What you need to do = The required result is every line of the records that includes "header".

Materials provided =
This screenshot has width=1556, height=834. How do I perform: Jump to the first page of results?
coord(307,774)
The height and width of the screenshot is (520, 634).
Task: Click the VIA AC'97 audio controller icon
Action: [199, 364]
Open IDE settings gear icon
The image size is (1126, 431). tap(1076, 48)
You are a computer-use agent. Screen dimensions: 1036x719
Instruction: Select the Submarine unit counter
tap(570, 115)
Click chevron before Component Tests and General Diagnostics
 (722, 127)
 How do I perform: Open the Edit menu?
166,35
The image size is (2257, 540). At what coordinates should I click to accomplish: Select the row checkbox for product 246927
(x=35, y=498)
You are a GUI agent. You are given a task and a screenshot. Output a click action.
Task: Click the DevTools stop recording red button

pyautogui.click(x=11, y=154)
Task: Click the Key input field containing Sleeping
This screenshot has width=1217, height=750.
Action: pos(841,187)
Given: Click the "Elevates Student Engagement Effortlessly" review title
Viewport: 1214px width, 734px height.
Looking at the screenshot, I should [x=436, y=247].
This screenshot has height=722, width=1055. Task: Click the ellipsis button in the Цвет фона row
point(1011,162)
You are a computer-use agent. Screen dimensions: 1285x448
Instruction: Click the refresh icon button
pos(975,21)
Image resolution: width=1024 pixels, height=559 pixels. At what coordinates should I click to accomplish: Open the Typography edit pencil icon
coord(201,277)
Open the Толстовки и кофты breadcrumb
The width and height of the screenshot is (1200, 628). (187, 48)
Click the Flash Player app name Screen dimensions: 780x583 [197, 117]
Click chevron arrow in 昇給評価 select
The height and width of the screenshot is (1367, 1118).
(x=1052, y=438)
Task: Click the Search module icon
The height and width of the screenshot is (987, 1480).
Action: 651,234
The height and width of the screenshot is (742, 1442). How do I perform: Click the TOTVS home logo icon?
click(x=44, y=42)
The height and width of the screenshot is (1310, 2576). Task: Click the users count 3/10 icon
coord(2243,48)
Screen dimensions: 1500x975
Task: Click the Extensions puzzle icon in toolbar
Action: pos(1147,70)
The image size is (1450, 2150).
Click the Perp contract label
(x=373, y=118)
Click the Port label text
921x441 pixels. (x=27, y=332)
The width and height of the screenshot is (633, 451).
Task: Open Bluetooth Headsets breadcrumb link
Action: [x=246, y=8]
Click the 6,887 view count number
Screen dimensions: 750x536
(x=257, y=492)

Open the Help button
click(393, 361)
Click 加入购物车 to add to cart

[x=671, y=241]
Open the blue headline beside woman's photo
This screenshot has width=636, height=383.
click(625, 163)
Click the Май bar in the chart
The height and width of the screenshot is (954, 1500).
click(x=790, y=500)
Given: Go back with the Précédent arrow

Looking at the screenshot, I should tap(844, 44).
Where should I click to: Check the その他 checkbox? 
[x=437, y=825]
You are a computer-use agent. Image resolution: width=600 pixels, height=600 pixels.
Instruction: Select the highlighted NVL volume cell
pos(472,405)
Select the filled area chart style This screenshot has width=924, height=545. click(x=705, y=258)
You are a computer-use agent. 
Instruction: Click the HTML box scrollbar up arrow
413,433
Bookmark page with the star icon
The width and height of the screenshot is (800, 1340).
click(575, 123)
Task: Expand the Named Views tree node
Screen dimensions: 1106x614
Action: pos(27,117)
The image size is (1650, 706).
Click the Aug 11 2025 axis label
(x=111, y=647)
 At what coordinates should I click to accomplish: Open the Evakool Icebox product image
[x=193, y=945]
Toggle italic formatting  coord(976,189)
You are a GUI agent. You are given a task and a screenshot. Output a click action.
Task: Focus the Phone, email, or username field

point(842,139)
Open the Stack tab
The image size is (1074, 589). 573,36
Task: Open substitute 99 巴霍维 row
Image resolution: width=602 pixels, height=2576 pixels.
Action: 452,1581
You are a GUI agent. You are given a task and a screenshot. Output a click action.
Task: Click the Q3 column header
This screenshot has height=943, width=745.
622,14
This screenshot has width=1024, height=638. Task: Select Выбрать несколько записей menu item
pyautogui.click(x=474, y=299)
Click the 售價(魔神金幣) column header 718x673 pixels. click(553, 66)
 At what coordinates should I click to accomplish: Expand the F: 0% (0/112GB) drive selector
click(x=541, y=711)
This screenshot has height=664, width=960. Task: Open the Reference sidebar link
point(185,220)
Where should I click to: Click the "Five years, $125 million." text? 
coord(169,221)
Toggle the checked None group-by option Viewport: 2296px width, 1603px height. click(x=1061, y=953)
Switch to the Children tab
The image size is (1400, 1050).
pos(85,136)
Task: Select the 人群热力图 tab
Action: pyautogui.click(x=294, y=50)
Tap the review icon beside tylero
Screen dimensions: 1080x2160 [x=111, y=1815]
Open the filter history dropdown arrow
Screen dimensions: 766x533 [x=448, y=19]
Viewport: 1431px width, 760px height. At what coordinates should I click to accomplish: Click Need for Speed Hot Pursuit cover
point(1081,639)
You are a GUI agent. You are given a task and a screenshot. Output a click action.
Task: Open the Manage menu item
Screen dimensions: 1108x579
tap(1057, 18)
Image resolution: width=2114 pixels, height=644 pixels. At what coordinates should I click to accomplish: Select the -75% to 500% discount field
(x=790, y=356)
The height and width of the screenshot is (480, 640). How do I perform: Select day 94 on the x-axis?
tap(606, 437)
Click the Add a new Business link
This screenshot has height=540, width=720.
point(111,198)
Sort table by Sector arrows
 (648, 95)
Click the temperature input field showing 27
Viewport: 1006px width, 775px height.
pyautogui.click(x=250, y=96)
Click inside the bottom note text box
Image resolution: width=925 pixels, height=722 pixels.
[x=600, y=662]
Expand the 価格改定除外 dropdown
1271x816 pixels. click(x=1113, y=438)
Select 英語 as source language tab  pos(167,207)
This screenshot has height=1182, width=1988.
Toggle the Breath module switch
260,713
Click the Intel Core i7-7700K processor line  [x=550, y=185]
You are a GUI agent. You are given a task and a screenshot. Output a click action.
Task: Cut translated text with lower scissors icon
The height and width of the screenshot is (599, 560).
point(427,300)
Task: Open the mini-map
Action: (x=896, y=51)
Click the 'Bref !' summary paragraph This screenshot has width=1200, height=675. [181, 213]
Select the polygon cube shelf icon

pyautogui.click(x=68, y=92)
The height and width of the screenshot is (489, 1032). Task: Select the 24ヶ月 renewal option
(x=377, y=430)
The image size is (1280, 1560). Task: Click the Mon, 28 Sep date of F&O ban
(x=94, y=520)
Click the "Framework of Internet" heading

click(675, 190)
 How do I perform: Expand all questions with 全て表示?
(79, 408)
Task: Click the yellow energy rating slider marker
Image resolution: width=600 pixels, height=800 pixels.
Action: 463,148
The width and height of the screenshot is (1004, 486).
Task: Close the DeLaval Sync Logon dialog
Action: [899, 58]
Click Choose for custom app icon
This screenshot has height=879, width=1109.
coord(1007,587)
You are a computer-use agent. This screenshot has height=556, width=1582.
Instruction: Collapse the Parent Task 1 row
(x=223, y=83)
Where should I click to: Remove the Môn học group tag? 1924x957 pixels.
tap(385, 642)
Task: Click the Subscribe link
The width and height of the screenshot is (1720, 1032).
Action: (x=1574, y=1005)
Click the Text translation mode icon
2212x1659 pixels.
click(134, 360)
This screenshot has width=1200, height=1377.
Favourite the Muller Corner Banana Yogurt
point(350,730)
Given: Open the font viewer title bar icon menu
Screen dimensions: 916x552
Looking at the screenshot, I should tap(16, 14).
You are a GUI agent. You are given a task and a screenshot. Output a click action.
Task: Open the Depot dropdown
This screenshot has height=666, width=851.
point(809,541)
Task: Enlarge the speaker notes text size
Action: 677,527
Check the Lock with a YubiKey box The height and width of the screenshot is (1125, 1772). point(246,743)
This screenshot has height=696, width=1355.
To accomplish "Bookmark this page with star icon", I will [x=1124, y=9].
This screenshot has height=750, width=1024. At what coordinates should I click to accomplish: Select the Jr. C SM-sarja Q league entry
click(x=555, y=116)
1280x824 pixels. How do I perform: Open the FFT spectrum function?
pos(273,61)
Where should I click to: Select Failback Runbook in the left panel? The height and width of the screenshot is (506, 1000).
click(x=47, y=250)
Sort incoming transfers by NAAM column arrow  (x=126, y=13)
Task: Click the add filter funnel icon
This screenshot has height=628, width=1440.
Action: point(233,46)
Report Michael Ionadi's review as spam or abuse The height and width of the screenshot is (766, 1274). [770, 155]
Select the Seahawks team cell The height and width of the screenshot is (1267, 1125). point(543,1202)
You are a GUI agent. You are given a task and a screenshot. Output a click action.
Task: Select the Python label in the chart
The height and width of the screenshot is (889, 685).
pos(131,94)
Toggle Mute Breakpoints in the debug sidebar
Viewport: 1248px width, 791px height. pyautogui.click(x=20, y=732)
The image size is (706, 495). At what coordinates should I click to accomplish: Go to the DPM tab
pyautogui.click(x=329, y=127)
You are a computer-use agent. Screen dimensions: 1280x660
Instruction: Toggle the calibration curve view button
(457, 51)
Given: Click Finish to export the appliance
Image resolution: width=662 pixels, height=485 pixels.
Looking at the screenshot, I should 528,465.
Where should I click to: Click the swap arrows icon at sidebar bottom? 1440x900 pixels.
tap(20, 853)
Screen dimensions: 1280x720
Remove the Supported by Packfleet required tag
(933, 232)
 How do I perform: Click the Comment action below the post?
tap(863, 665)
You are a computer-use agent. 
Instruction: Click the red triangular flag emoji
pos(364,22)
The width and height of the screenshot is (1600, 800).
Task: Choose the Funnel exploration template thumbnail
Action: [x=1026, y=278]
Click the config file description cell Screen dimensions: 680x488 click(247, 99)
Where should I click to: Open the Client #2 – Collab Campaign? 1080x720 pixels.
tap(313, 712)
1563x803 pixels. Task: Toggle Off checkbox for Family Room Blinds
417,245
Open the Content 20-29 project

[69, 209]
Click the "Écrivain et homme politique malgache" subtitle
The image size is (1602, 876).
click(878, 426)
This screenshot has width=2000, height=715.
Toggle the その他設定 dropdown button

Written answer =
Task: Click the Q3 column header
Click the 售價(魔神金幣) column header 718x673 pixels. click(553, 66)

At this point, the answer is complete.